Setna, Wadia and Maniar are not the only board veterans who became independent directors on the boards they have served continuously for long periods. Such long uninterrupted associations as independent directors will not be possible any more under the new Companies Act that came into effect this financial year.
But Setna, Wadia and Maniar need not resign from the boards of the three companies immediately. If they satisfy all the conditions for appointment of independent directors and have the qualifications prescribed in Companies Act, 2013, they can enjoy another two terms of five years each as independent directors. If they don't satisfy all the conditions, they will need to resign before the next financial year.

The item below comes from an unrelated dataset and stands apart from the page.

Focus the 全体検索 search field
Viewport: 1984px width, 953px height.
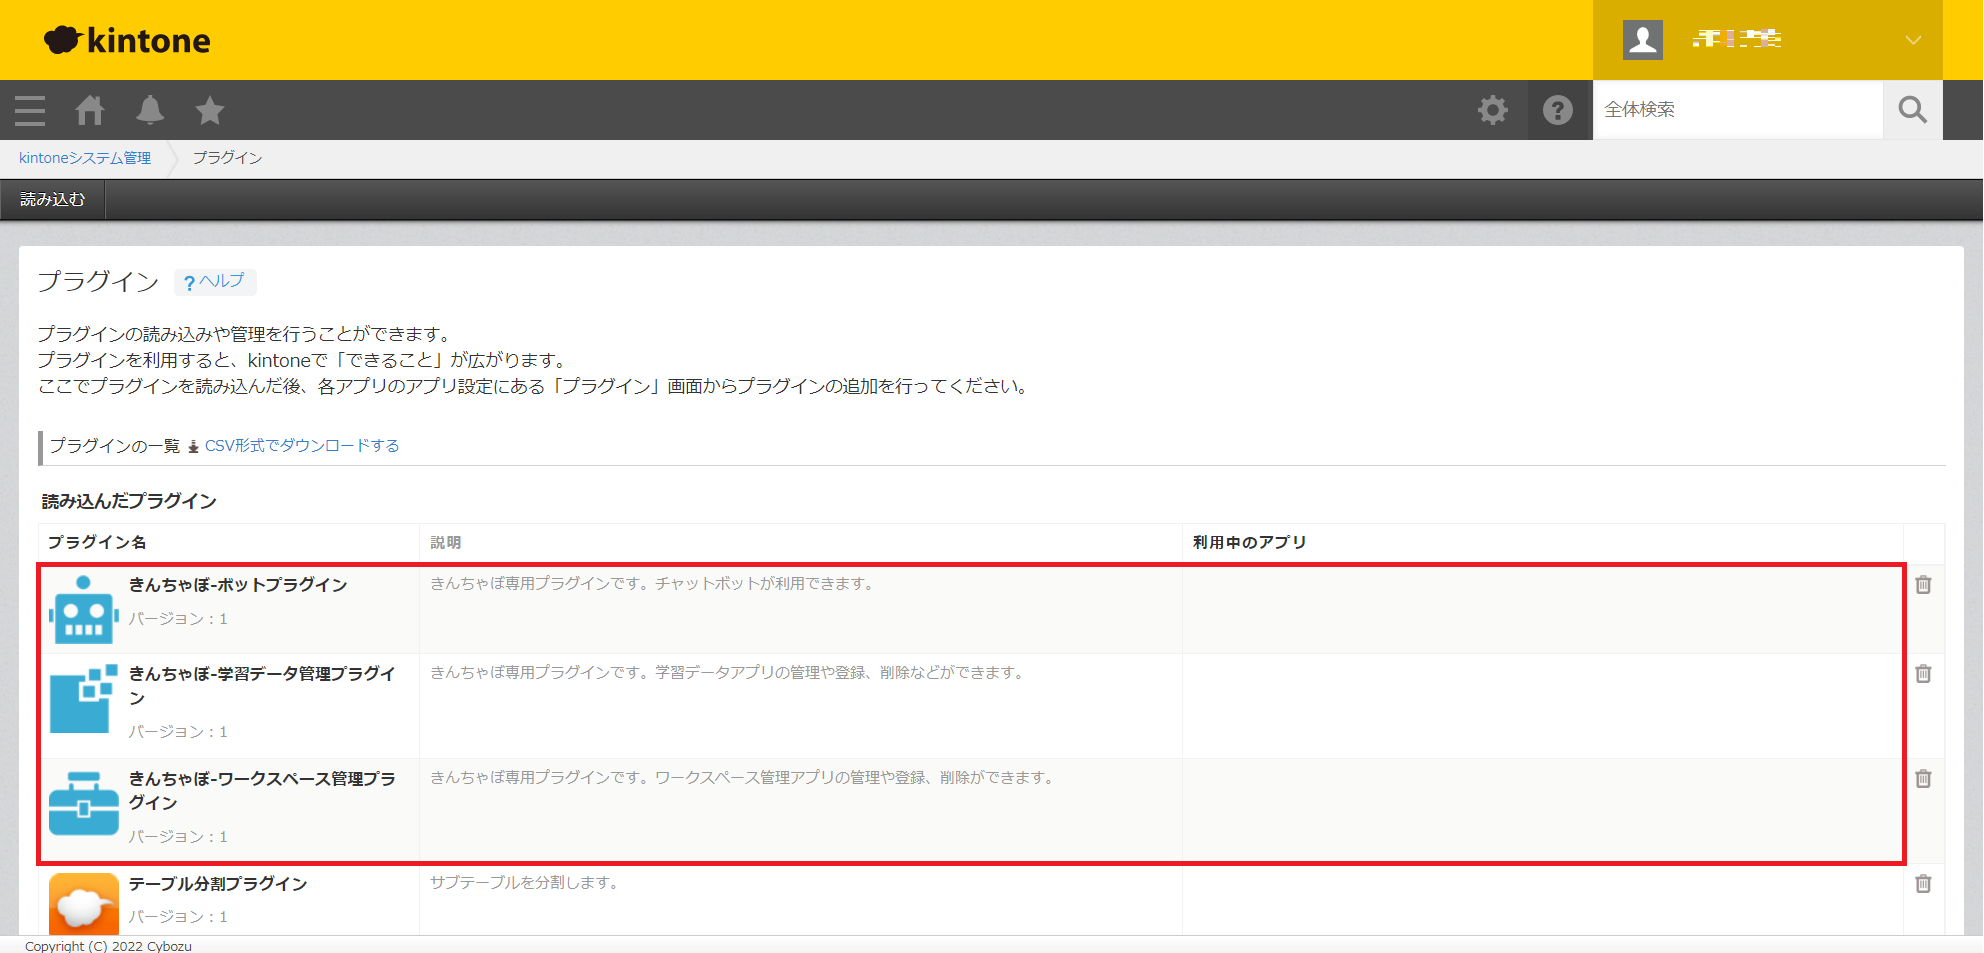pos(1736,110)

The clock started ticking for all independent directors on April 1. Fortunately for them, the Act does not apply retrospectively. So, all independent directors serving on boards of Indian companies can continue to be on the same boards for up to 10 years, irrespective of how long they have sat on these board - provided they satisfy all conditions prescribed in the Companies Act. After 10 years of continuously serving on the board, an individual needs to disassociate from the company for at least three years to become eligible for reappointment.
Who needs to appoint
Prospective application of the law notwithstanding, demand for independent directors is set to see a big surge in the course of this year. That's because the universe of companies that needs to appoint independent directors has become very large. Besides all listed companies, unlisted public companies with either share capital of Rs 10 crore or more, or turnover of Rs 100 crore or more, or outstanding loans/debentures/deposits exceeding Rs 50 crore have to appoint independent directors.
While companies scramble to find fit candidates for board positions, risk aversion on the part of individuals may prompt many to turn down the proposition. Independent directors can be held liable for wrong deeds of a company, if it's proven they had not objected to those deeds or decisions or that they had not exercised due diligence.

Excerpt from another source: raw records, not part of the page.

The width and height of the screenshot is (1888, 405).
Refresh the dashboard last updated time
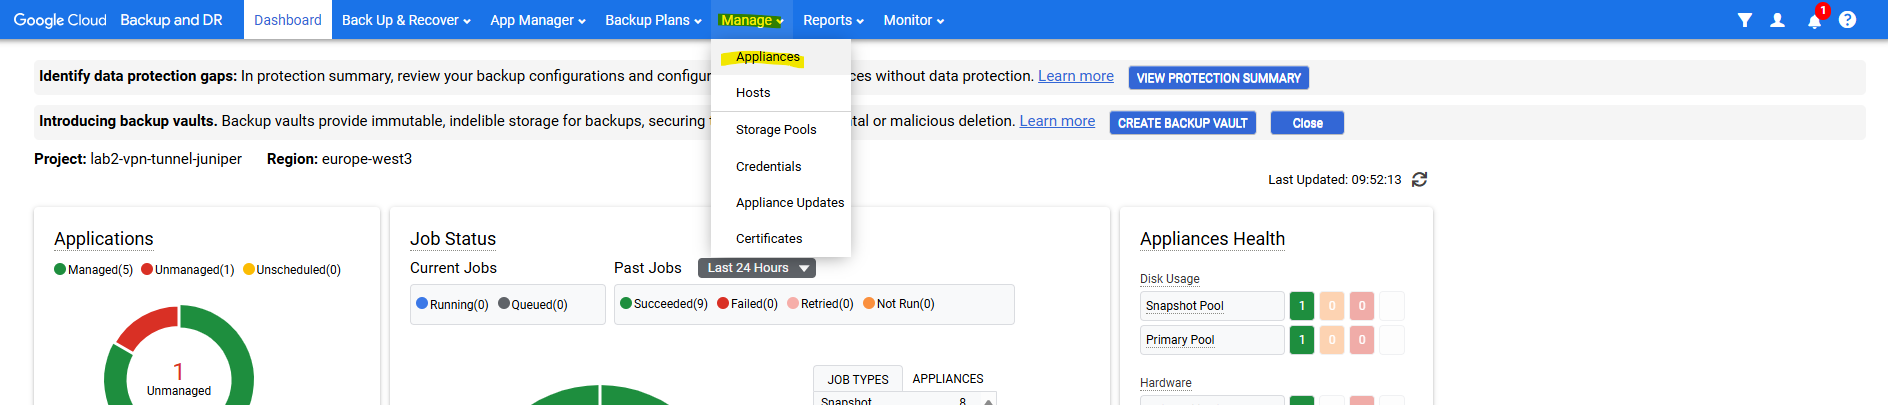(1419, 180)
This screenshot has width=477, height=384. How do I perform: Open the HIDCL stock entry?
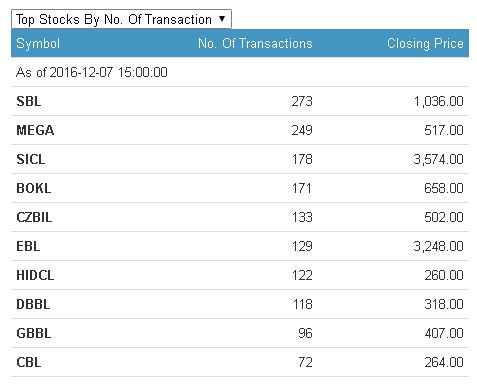[x=35, y=275]
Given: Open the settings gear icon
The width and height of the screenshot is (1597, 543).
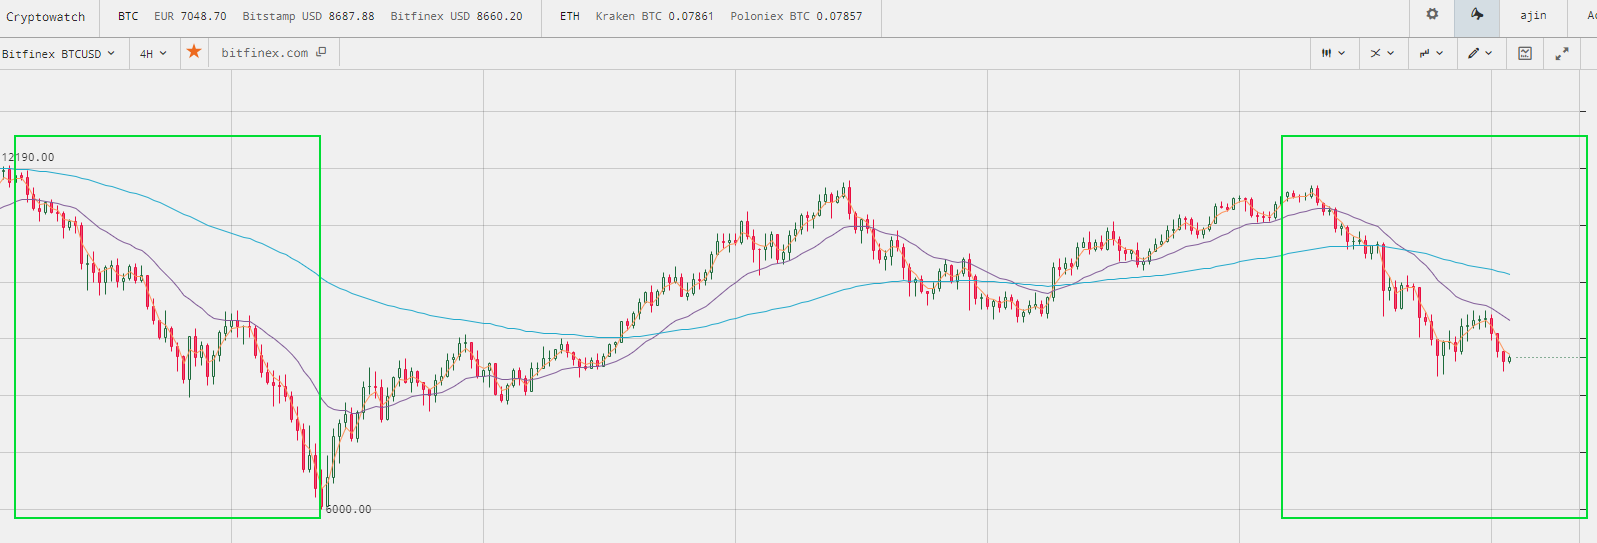Looking at the screenshot, I should coord(1432,15).
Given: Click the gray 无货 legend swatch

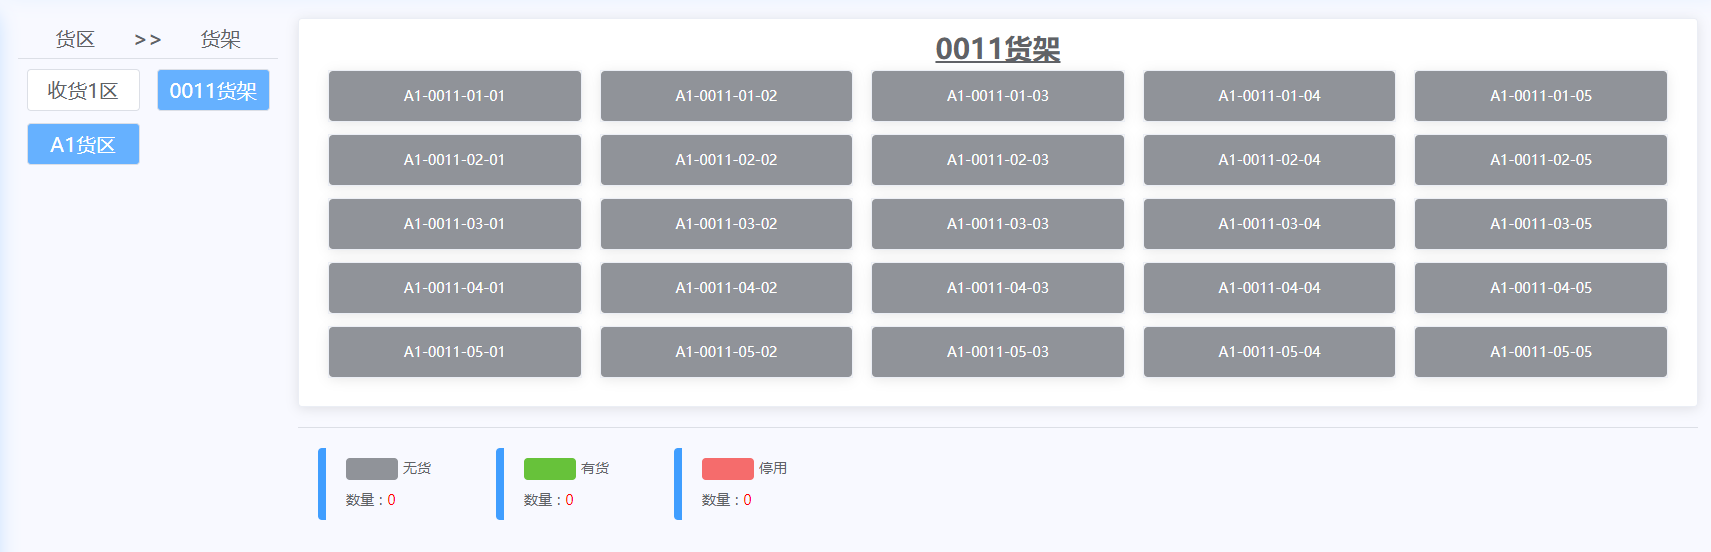Looking at the screenshot, I should pyautogui.click(x=371, y=469).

Who can be an independent director
Companies cannot allot stock options to independent directors, according to the Companies Act. They can be paid only sitting fees.
In addition, the board needs to ensure that the independent director is a person of integrity. Among other conditions, the individual must not be a current or past promoter of the company or its holding, subsidiary or associate company and must not be related to the promoters or directors of the company, its holding, subsidiary or associate company. The individual and relatives must not have been key managerial personnel or even employees of the company or its holding, subsidiary or associate company in any of the three financial years immediately.
Persons who have - individually or through relatives - had pecuniary interest in the company, its holding, subsidiary or associate company, or with their promoters, or directors in the preceding two years too cannot be appointed independent directors of the company.
Past and current employees or partners of a firm of auditors, company secretaries, cost accountants, lawyers or consultants that has or had any transaction with the company, its holding, subsidiary or associate company cannot be appointed independent director of the company if that firm earned 10 per cent or more of its gross turnover in the preceding three financial years from that company.
Anyone who together with his/her relatives holds two per cent or more of the total voting powers of the company is not eligible either.
Chief executives and directors of non-profit organizations that receive 25 per cent or more of their funds from a company, any of its promoters, directors or its holding, subsidiary or associate companies or that holds two per cent or more of the total voting power of a company cannot be independent directors in that company. Even relatives of such chief executives and directors are not eligible to be independent directors of companies which support that NGO.
The law has defined independence, and its intentions are good. But, two concerns remain. One, where do you find enough independent directors who fit the bill? Two, can independence of mind be legislated?